Human Rights

Businesses have an important role to play in respecting human rights, as articulated in the ground-breaking work done by John Ruggie and his team when they put together the UN Guiding Principles on Business and Human Rights (UNGP). The UNGP formed the basis for the human rights chapter of e3 Plus, which was last updated in 2014.

In addition to clarifying the role of business, Ruggie also clarified that the primary responsibility for protecting human rights lies with states.
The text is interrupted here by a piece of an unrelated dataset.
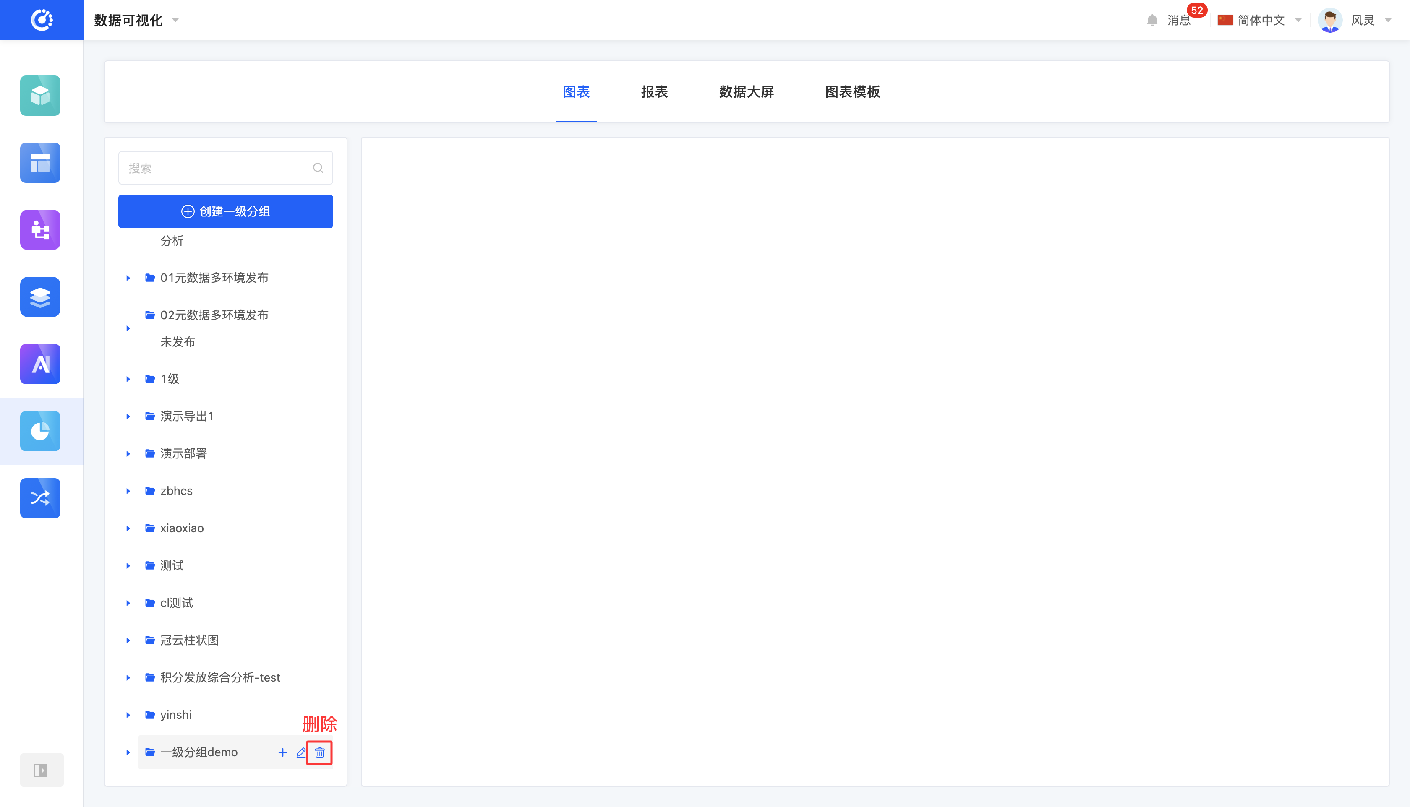Click the pencil edit icon for 一级分组demo
The width and height of the screenshot is (1410, 807).
(x=301, y=752)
His work distinguished between the role of ‘host states’ (i.e. the countries in which Canadian companies operate) and ‘home states’ (i.e. the countries in which exploration and mining companies are head-quartered/listed).

Canada, as a home-state, has formally acknowledged its responsibility to encourage responsible business conduct abroad, on the part of its extractive sector companies, through its Corporate Social Responsibility Strategy for the Extractive Sector Abroad, first announced in 2009 and updated in 2014. PDAC has been actively involved in the design, implementation and revision of this strategy.

A key component of Ruggie’s work, as well as Canada’s CSR Strategy, is the concept of access to remedy; creating opportunities for communities outside of Canada that believe they have been negatively impacted by Canadian companies abroad to raise their concerns, and have those concerns responded to by Canada. There are currently three mechanisms through which communities outside of Canada can seek ‘access to remedy’.  Two mechanisms are non-judicial in nature, namely the Office of the Extractive Sector CSR Counsellor (created in 2009) and the National Contact Point (NCP) system Canada established forty years ago as a signatory to the Guidelines for Multinational Enterprises created by the Organization for Economic Cooperation and Development (OECD). The third is judicial, namely the Canadian courts as a forum for filing complaints against Canadian companies.